Suppose I have a function $f(\mathbf{x})$ across the surface of the unit hypersphere, where $\mathbf{x}=(x_1,...,x_d)'$ are the hyperspherical coordinates of a point on the surface of the unit hypersphere. I want to integrate this function over the positive orthant $\mathcal{S}^{p-1}_+$: $I=\int_{\mathcal{S}^{p-1}_+}f(\mathbf{x})d\mathbf{x}$. Let's assume this integral is analytically intractable, so I need to use numerical techniques, and $d$ is large, so Monte Carlo integration is more attractive that numerical quadrature approaches. Thus, I want to approximate the integral $I$ using Monte Carlo integration.
From Wikipedia, I will first sample $N$ points uniformly on the surface of the positive orthant. I am doing this by normalizing a vector of independent standard normal samples, then taking the absolute value of the normalized $d$-dimensional vector; this produces a uniform sample in $\mathcal{S}^{p-1}_+$. Then, I evaluate $f(\cdot)$ at each of these random samples and sum all the output together. Finally, I would need to multiple the sum by $V$ and divide by $N$, where $V$ is the volume of $\mathcal{S}^{p-1}_+$.

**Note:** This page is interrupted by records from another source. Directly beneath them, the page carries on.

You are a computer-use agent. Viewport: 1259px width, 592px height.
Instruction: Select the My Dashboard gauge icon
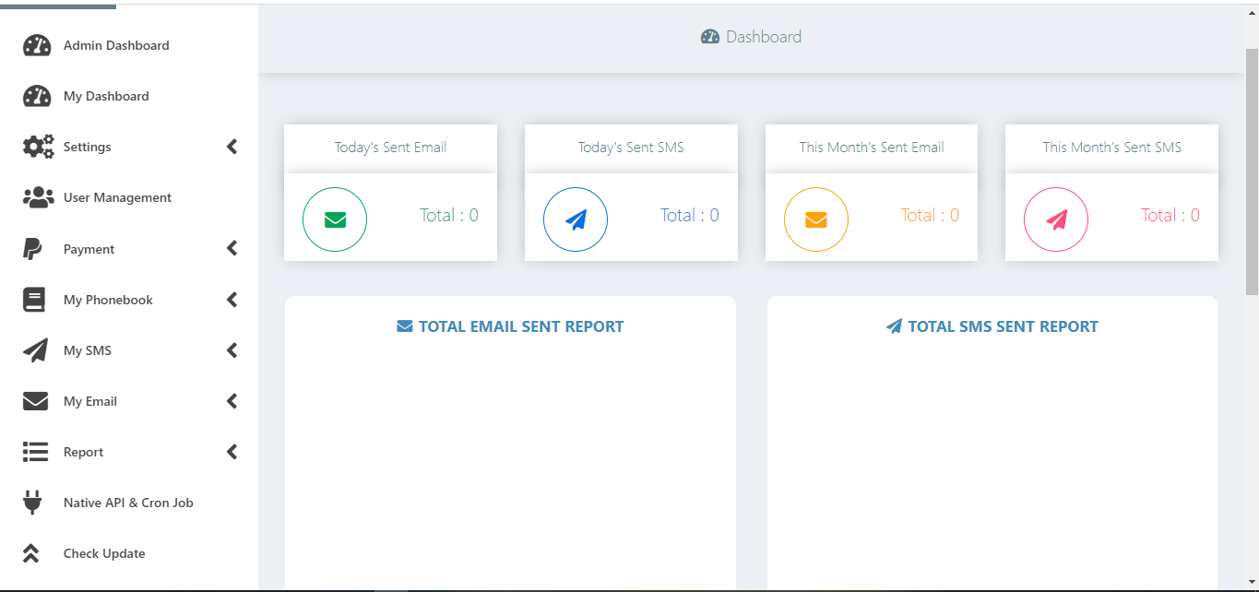point(36,95)
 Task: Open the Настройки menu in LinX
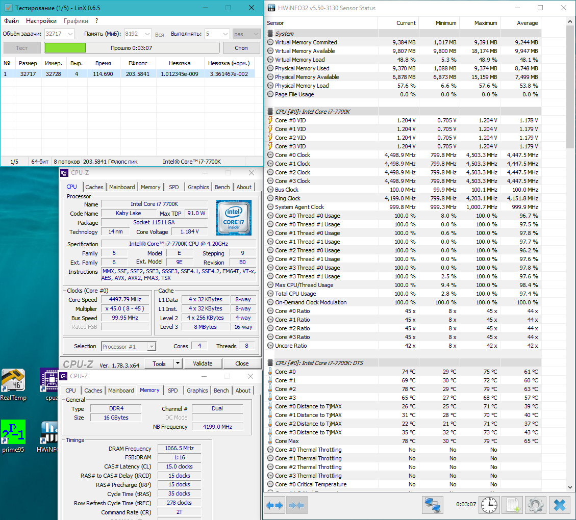[41, 21]
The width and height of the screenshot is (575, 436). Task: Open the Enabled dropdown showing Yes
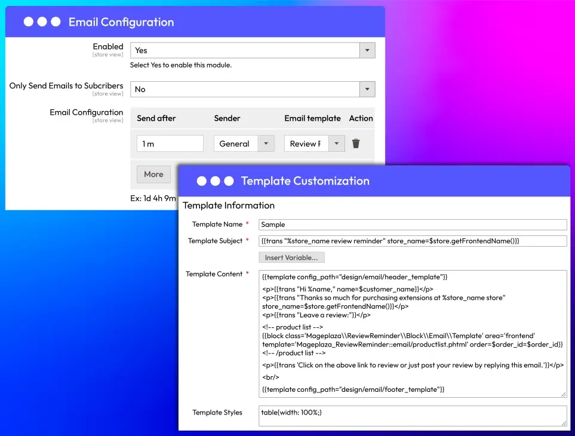click(253, 51)
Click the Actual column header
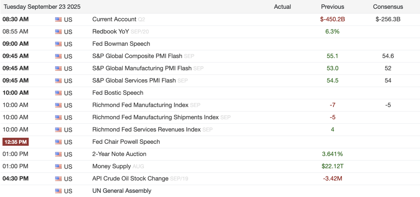420x197 pixels. tap(282, 7)
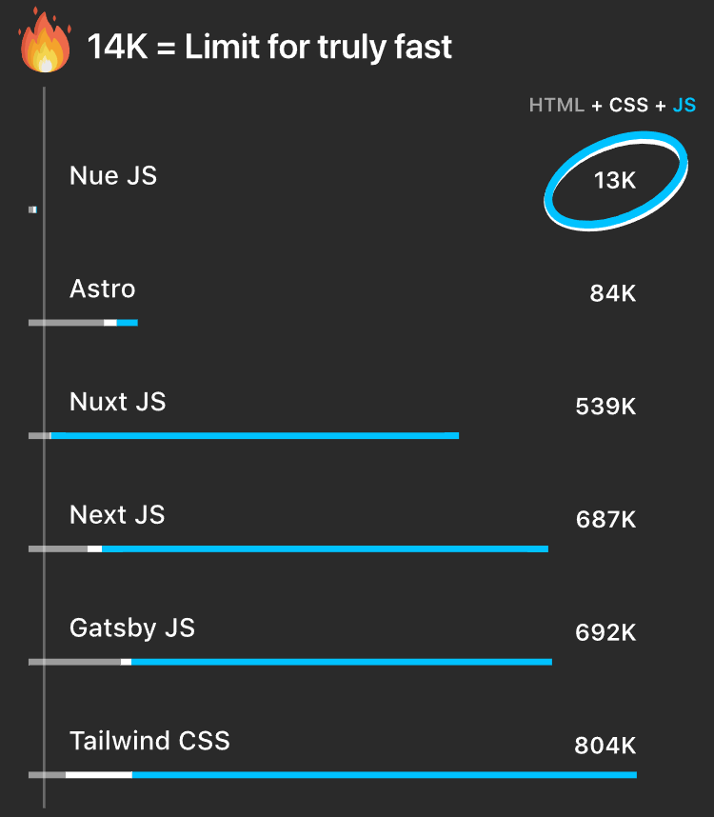Click the blue JS bar for Nuxt JS
This screenshot has width=714, height=817.
tap(254, 435)
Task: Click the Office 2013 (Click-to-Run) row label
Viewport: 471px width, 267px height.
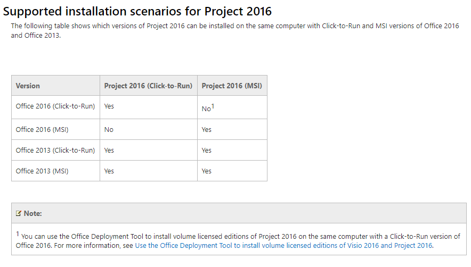Action: tap(55, 151)
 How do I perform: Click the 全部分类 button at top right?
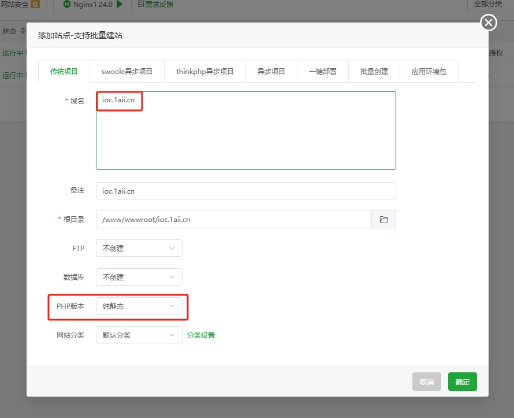(x=489, y=5)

If everything looks right so far, then I just have one question: what is $V$? Is it the volume of the positive orthant, or the volume of the surface of the positive orthant? Technically, the point $\mathbf{x}$ can only lay on the surface of the sphere, so I'm tempted to thing $V$ is the "volume" (area) of the positive orthant, but I'm not too sure.